A series of still photographs of immigrants coming to the United States opens the film. This concludes with the portrait of a black man, an image that fits within the visual context of the previous photographs. So it comes with considerable shock that the image begins to slowly pan. What’s provoked in this opening montage is a concise thematic thesis where Costa lays out what can be described as an immigrant’s fable within uncharted terrain. Yet is it Costa, the audience, or the man named Ventura who roams the picture that is doing the exploring? Is it all three? The picture is sustained through a series of extended shots, conveying a desolate sense of loss. Certain sequences resonate over others, such as an early scene where Ventura plods down a corridor – a startling image that’s equal parts intense and terrifying, as if plunging into an abyss. Another sequence, a conversation between Ventura and a presumed colleague and friend, involves such visually intricate and elegantly composed lighting – a crack at the door serves to illuminate a straight line on wood flooring, only to see it brighten the faces of the two men in conversation – that one loses sight of the conversation and embraces the poignancy of the image.

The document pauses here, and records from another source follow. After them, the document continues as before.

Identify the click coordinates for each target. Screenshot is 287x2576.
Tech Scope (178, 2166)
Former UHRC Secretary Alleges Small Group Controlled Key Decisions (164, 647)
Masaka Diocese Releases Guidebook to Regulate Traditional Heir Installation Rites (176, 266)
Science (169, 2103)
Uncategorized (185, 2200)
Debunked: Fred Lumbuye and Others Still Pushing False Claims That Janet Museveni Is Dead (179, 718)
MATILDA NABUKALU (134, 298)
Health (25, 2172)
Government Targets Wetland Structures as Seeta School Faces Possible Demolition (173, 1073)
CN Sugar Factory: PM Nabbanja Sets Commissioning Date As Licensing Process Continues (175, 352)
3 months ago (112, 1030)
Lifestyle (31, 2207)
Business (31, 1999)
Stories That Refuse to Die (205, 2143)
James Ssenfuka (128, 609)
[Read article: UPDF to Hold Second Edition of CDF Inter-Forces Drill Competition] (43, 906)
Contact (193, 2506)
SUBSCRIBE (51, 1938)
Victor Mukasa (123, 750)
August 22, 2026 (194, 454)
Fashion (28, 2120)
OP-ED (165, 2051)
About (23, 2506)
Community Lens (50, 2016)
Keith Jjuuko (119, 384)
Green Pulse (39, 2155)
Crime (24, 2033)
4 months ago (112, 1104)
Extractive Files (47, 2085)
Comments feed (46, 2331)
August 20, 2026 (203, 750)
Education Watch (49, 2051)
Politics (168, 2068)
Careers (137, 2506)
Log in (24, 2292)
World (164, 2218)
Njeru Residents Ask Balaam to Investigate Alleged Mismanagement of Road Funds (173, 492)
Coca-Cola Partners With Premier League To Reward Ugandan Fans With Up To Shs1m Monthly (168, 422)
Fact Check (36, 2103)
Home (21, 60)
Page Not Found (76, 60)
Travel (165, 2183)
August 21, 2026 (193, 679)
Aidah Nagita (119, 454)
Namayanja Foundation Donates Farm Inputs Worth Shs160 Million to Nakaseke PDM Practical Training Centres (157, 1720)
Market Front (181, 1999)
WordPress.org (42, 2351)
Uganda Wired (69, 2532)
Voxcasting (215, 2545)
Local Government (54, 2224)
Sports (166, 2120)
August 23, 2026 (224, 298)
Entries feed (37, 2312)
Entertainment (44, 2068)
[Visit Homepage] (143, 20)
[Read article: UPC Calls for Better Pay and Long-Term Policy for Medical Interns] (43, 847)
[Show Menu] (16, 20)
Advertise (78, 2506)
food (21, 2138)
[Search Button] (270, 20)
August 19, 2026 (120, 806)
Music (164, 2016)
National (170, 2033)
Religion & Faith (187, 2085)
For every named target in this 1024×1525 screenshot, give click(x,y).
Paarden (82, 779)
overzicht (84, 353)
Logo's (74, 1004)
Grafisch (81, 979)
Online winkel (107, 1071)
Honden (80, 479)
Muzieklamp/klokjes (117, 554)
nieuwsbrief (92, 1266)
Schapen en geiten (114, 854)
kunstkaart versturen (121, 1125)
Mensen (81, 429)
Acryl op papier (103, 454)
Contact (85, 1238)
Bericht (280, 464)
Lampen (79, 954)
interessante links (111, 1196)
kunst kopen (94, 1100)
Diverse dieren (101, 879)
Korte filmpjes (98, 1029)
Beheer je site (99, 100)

To be knowledgeable of Lisbon’s Fontainhas District, the purgatory that serves as the backdrop for Horse Money, or Costa’s previous work in general, isn’t compulsory, insofar that I was capable of jibing with the picture’s esoteric tendencies quickly. Undoubtedly it would enrich the historical value of the film as a text, but Horse Money is a film that punctures for its study of trauma and loss. In the film’s major final segment we see Ventura contend with the grief of committing a murder during the Portuguese revolution by literally speaking to a living statue of a soldier while locked in an elevator. Lips unmoving, the soldier statue/ghost verbalizes the guilt that haunts Ventura day by day. The elevator ride ends. The result of internalization is amplified to a violent degree, where the irregular movement of Ventura’s hand has spread throughout his psyche. To suggest that Ventura is absolved of guilt would be a mistake – the lingering image of knives, presumably a knife used by Ventura to commit a murder, follows the man through one lifetime and into the next.

Hardly the feel-good film of the year, Horse Money is a harrowing film, even once your capacities for empathy become in sync with the picture's content. It's not a film I can recommend without a series of footnotes and asterisks, but it's an absolute must for cinephiles looking for an introduction to the work of Pedro Costa.